Justified – A TV Series Review – Part 4 – Season 3 & 4

Justified – Part 3

Camera Girl and I have polished off the first four seasons of Justified and only have seasons 5 and 6 left.  Although a sort of pattern has emerged vis-à-vis the season finale we remain extremely satisfied with the quality of the show and the progression of the story line.  Over the course of the first four seasons we’ve really gotten to know Raylin Givens and his friends and family and enemies and their families.  We’ve seen some major characters come and go (mostly to the great beyond courtesy of Raylin’s pistol) and we’ve seen Raylin’s personal life undergo several painful dislocations.

And we’ve watched Boyd and Ava Crowder move steadily to the dark side.  When I say this, I don’t mean that the shows have gotten a lot more more violent.  It’s already at intermittent gang war levels.  But what the show is doing is chronicling Boyd’s ascent from small-time gangster to Appalachian mob-boss.  Along the way his scruples and humanity are peeled away crime by crime.  At each step he’s only doing what he has to to avoid the law or his rivals but eventually you see that nothing good remains.  Now I think this is similar to what was done in the series “Breaking Bad.”  There a man was driven by circumstance to adopt crime to help his family and finds himself and those around him consumed.  The difference being Boyd’s family already was criminal and his only attempt at honest life is pretty much extinguished in season two.  The Good/Evil dynamic is more represented by Boyd’s earlier friendship with Raylin.  As I mentioned in an earlier post, Raylin and Boyd are two sides of a coin flip.  Either might have ended as the other.  Probably the show itself is a meditation on why they’ve so far ended up on opposite sides of that very narrow line.

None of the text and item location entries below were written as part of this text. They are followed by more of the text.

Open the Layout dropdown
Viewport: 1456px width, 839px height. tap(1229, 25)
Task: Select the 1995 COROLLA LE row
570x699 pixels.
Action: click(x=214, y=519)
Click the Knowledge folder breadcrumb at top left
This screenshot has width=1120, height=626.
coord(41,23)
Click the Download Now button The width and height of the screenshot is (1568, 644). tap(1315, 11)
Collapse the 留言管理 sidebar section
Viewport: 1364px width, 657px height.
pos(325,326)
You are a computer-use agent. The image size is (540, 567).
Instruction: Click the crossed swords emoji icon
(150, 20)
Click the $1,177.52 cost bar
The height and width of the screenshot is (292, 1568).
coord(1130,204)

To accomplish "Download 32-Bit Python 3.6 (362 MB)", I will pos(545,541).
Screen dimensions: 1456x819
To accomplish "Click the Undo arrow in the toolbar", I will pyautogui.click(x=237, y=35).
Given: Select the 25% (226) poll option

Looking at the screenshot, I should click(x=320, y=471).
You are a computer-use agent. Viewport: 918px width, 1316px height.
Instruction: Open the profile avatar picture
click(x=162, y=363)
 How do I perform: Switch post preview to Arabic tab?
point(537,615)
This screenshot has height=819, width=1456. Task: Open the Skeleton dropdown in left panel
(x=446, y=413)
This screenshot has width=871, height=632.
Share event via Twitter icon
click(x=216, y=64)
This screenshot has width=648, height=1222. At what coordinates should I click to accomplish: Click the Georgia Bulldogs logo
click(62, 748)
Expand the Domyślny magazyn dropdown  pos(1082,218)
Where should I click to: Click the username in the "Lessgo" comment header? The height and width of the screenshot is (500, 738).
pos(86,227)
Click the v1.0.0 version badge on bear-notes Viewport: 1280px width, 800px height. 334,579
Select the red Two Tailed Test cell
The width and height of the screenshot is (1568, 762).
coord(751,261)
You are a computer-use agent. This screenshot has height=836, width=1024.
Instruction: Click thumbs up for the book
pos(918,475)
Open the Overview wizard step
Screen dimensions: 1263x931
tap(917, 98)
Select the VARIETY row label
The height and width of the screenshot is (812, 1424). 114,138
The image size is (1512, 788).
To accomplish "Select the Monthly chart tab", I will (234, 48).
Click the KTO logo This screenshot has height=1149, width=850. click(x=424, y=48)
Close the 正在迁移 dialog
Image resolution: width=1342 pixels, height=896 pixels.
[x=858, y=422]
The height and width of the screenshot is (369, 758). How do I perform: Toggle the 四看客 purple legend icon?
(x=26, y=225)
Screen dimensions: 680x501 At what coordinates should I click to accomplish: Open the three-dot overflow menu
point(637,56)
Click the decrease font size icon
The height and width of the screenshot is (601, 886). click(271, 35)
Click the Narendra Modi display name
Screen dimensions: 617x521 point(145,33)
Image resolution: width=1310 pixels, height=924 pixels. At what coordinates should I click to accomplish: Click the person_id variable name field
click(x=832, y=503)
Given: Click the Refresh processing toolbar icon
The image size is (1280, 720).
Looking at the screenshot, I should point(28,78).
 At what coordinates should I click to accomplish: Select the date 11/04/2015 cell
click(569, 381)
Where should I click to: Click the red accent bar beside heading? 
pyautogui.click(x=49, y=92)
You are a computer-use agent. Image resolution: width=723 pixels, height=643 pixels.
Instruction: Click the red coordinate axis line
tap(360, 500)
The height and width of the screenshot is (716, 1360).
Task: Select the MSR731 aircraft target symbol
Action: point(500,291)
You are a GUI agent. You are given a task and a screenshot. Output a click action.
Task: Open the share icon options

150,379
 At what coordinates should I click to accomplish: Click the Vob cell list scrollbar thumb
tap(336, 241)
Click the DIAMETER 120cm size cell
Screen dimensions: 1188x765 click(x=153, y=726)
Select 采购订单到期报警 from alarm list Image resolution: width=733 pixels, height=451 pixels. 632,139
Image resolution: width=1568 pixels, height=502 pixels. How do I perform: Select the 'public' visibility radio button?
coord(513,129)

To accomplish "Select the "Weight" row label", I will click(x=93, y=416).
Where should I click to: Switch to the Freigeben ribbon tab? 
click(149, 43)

And I don’t want to claim any dramatic depth to the show.  It’s entertainment pure and simple.  But the characters are engaging and the mixture of action, drama, comedy and suspense is very nicely prepared.  What I’m not sure about is whether Raylin Givens will end the show better, worse or the same as he started.  He straddles a lot of lines and he seems to be willing to cross those lines when he thinks he has to.  I can see that may bring him to a bad end.  It’ll be interesting to see where the arc of this story lands him.

For my part I’m interested to see where the relationship between Art and Raylin heads.  Art is sort of a surrogate father figure for Raylin.  But whether he’ll end up a stern old testament type father who has to sacrifice his son on the altar of the law or the father of the prodigal who is able to welcome him back into the fold, I don’t know.  But either way I do hope he gets more time in front of the camera.  He’s been limited lately and I want to see him assert some order over the wild west atmosphere of the Harlan County Marshall’s office.

Oh, and for the record, although Raylin has an assortment of fine looking women jumping into bed with him, he certainly has no instinct for avoiding criminals.  Then again maybe he isn’t trying.  Maybe he thinks they’re more fun and he can always arrest or shoot them if he has to.

Currently we’ve received the first two DVDs for season five.  We usually restrict ourselves to two episodes at a sitting.  But we’ve been waiting for these disks for several days now and I suspect we’ll binge through both disks by Saturday.  Patience is definitely not a virtue when Justified is in your DVD player.